La legge è ora sul tavolo di Salomè Zourabichvili, la presidente entrata in totale rotta di collisione col governo e che ha già annunciato il suo veto. L’esecutivo, però, può facilmente aggirarlo quando il provvedimento tornerà in Parlamento, grazie ai numeri di cui dispone. Si ipotizza da più parti la possibilità, qualora Tbilisi ne faccia richiesta, di studiare con la Ue emendamenti alla legge che la rendano accettabile e, per esempio, cancellino la stigmatizzazione indiscriminata di “agente straniero” per tutte le Ong, senza distinzione tra attività politiche e sociali. Indicazioni in questo senso potrebbero arrivare dall’imminente parere sulla contestata legge da parte della Commissione di Venezia, organismo del Consiglio d’Europa. Il premier Irakli Kobakhidze, si è detto disponibile a valutare modifiche, mentre il presidente del Consiglio europeo, Charles Michel, ha appena promesso di aiutare la Georgia a “trovare il modo migliore per affrontare le legittime preoccupazioni di tutte le parti”. Gli occhi rimangono puntati su ottobre, quando la Commissione europea presenterà il suo parere sul processo di avanzamento rispetto alle riforme richieste e potrebbe non confermare lo status di candidato.
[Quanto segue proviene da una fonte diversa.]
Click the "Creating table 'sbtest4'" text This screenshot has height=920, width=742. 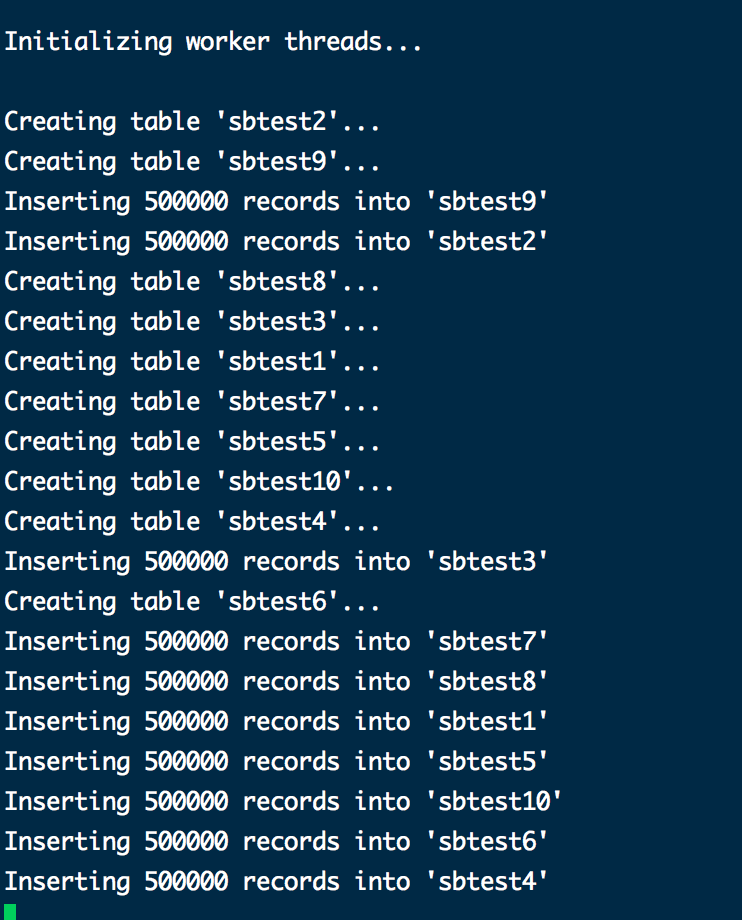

I timori sul futuro di una giovane democrazia
Le Ong hanno già dichiarato che non si registreranno se la legge entrerà in vigore, la piazza ha avvertito che non accetterà nessun emendamento e che si placherà solo quando il documento verrà ritirato. Intanto, cresce l’apprensione non solo per il futuro europeo della Georgia, ma anche per la sua sicurezza e la salute stessa della sua democrazia. Per molti dei georgiani che hanno sperimentato l’Urss e parlano perfettamente il russo ma ancora di più per i giovani, che non sono mai stati a Mosca e sono abituati a viaggiare nella Ue, grazie all’abolizione dell’obbligo dei visti, essere integrati nelle istituzioni occidentali rappresenta l’unico modo per mitigare la minaccia russa e garantire la sovranità del Paese.
“Tutta la politica estera della Georgia è sempre stata una continua ricerca di sicurezza”, sottolinea Dachi Imedadze, 25 anni, anche lui membro della Ong Shame, “sappiamo bene che la Ue non è la Nato, ma aumenterà comunque la nostra difesa”. “Con l’ingresso in Europa spero che il mio Paese avrà finalmente istituzioni forti e indipendenti che contribuiranno alla sua democratizzazione e allo sviluppo sociale”, è l’auspicio dell’attivista Nino Bochoridze, tra gli organizzatori di una recente manifestazione anti-governativa a Telavi, città tradizionalmente meno incline alla mobilitazione. Levan, un uomo sorridente sulla sessantina, produce vino in Kakheti, la regione vinicola più famosa della Georgia, dove il metodo tradizionale prevede la vinificazione nelle qveri, grandi anfore di terracotta, interrate. A Sighnaghi - la seconda città più grande di questa zona orientale del Paese, conosciuta anche come la “Toscana georgiana” - la via principale è tappezzata di bandiere dell’Ue. Levan non vuole farsi citare col suo vero nome, ma è esplicito quando nota che la Georgia “non ha altra scelta che l’Europa”, per evitare di tornare a vivere come durante l’Urss, “semplicemente dentro una prigione”.